The functional significance of HGF nitration largely depends on chemical modification sites; we clarified that the nitration site(s) locates in NK1, a critical segment for the biological activity of HGF to bind to the signaling receptor c-met. While NK1 contains six tyrosine residues (Fig. S1 panel B), not all tyrosine residues within a protein are nitrated [2,45,60]. Several factors may be involved in tyrosine nitration selectivity: exposure of the tyrosine aromatic-ring to the protein surface may facilitate the initial attack by peroxynitrite while the probability for nitration of buried tyrosine residues is low [61]. The residues in the vicinity of a tyrosine residue are also critical for its possible nitration: a tyrosine close to a glutamate has a high tendency for nitration [62]. The crystal-structure analysis of the NK1 segment showed that the aromatic ring of Y198 may be exposed to the protein surface [37,63]; since Y198 is itself, adjacent to a glutamate residue (Fig. S1 panel A), Y198 was therefore considered as the best candidate for examining the impact of nitration in the present study.

This insight was supported by our Western blotting analyses that lead to a harmonious conclusion that Y198 may be the primary target for nitration in the NK1 segment. Since Y198 is essential for c-met binding to generate the satellite cell activation signal [37,63] as supported by the 3D-structure analysis of a HGF-c-met complex [64] (see Fig. S3 panel A for better understanding) , it appears reasonable to propose that nitrated Y198 is the specific location of the nitration-induced dysfunction of HGF/NK1 that disrupts activation of quiescent satellite cells by triggering conformational changes that alter the function and activity of the HGF/NK1 protein. Nitration disturbs protein function by a variety of mechanisms, and the direct disabling of nitrated-protein binding with its cognate receptor may be one of those mechanisms [65,66]. Conversely, loss of protein function requires a chemical modification at specific critical tyrosine residues. The conformational changes induced by Y198 nitration may lead to defective NK1-c-met interaction, which underpins a dysfunctional mechanism of HGF nitration to abolish the signal transduction responsible for activation and the subsequent proliferation of satellite cells. This important issue awaits X-ray diffraction crystallographic study on the NK1 segment with and without nitration.

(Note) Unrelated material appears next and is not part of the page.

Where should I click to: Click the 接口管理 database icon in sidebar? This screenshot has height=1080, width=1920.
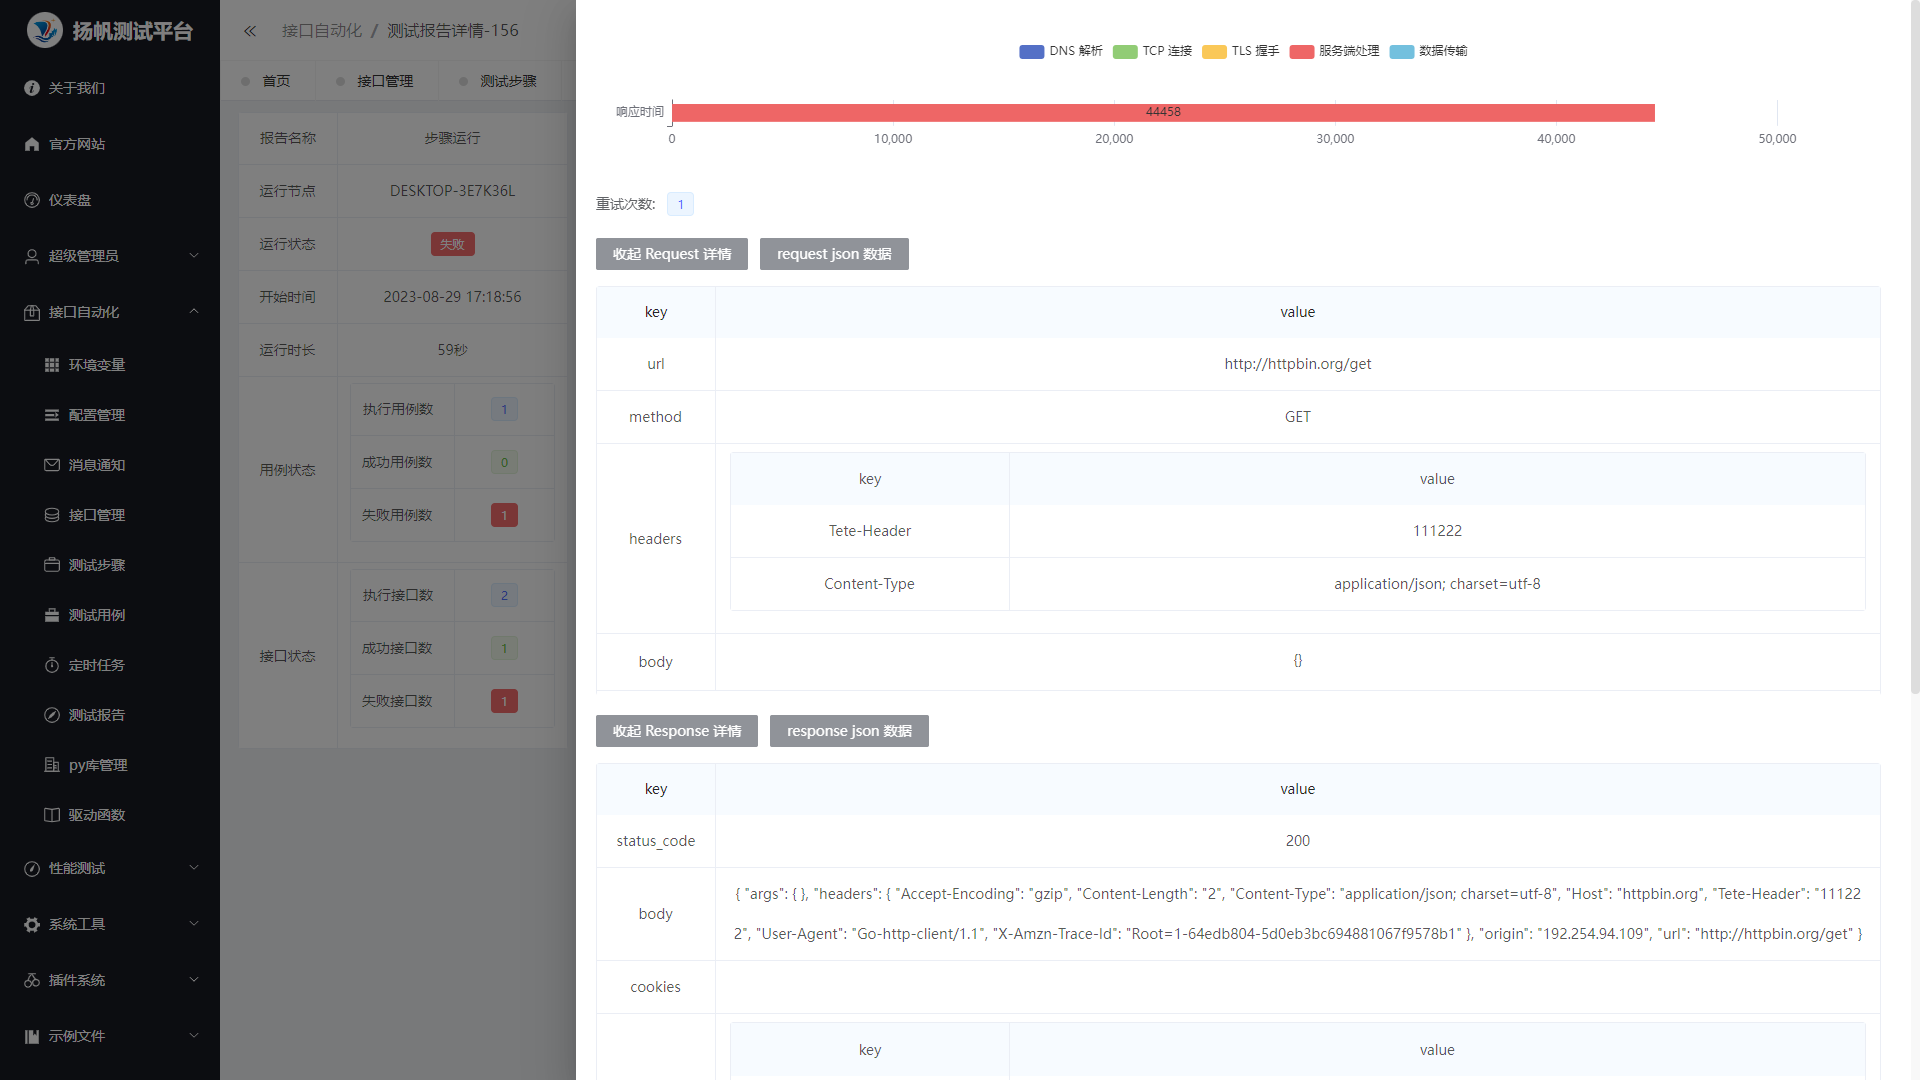pos(52,515)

In conclusion, our findings of HGF nitration as a possible inhibitory mechanism for satellite cell activation and the identification of the HGF/NK1 tyrosine nitration site at Y198 suggest a relevant biomedical strategy could be designed to assist in preventing HGF nitration and its subsequent dysfunction, to attenuate or delay a variety of muscle pathologies and also to improve meat production and animal welfare.